ASPRSorg / LAS

LAS Specification
https://www.asprs.org/committee-general/laser-las-file-format-exchange-activities.html
139 stars 16 forks source link

General question about undocumented extra bytes #149

Open rwiesen opened 1 week ago

rwiesen commented 1 week ago

What is the issue about?

Inquiry about the specification

Issue description

I was coming along an unclear part in the LAS specification concerning extra bytes, and think this group might be a good place to ask for clarification.

The LAS specification states that the number of extra bytes is the Point Data Record Length minus the point size implied by the point format type. As the Point Data Record Length is an unsigned short value, there - theoretically - may be close to 64k extra bytes.

If the extra bytes should be described as "undocumented" using an Extra Bytes VLR, the specification states that the EXTRA_BYTES data_type must be 0 (= "undocumented extra bytes") with the options bit field storing the number of undocumented bytes. However, the options field is an unsigned char and thus has a maximum value of 255.
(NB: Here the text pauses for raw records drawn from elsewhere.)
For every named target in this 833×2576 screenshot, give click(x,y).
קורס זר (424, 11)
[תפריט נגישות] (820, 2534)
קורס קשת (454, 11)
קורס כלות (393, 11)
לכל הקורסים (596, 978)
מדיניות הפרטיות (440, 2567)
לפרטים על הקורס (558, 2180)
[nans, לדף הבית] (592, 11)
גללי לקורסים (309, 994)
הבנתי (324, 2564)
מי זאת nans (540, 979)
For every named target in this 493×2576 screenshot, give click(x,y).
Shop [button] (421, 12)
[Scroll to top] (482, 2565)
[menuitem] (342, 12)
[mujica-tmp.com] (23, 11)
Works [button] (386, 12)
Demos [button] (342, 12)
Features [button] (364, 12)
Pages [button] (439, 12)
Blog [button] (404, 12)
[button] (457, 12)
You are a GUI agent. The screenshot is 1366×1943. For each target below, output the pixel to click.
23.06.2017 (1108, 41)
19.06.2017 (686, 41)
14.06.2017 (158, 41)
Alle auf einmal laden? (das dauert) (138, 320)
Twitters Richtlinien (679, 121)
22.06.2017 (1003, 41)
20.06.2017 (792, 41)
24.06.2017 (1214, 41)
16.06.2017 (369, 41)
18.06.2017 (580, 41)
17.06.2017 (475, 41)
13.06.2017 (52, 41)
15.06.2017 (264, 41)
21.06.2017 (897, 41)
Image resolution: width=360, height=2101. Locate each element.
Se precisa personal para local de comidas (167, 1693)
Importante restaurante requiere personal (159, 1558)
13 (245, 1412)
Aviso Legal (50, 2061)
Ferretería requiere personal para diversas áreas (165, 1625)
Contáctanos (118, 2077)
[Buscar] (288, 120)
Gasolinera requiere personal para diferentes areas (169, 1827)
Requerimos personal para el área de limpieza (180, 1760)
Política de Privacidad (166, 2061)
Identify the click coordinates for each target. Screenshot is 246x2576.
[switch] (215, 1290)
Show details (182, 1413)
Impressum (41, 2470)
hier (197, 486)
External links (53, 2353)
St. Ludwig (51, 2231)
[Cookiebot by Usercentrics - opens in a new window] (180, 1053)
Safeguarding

So, my question is: How to provide a correct Extra Bytes VLR for LAS files where points have more than 255 undocumented extra bytes? Just add multiple descriptors? Or did I miss something?

BB-Heidelberg commented 1 week ago

Please see answer at the LAStools support group

esilvia commented 1 week ago

Copying content from the @rapidlasso reply to the LAStools discussion here:

each extra byte definition will get an table entry in the extra byte vlr. If you add a extra byte with data_type=0 you give the size in the options field (1..255). This size will extend your point data record size by this value. The total size of a point data record is limited by 64k. The size of the extra byte vlr will be large enough to hold around 340 extra_byte entries (64k / 192byte per table entry). You can't add more extra_bytes than this. If your extra bytes has a larger size you hit the 64k point data record size limit maybe earlier.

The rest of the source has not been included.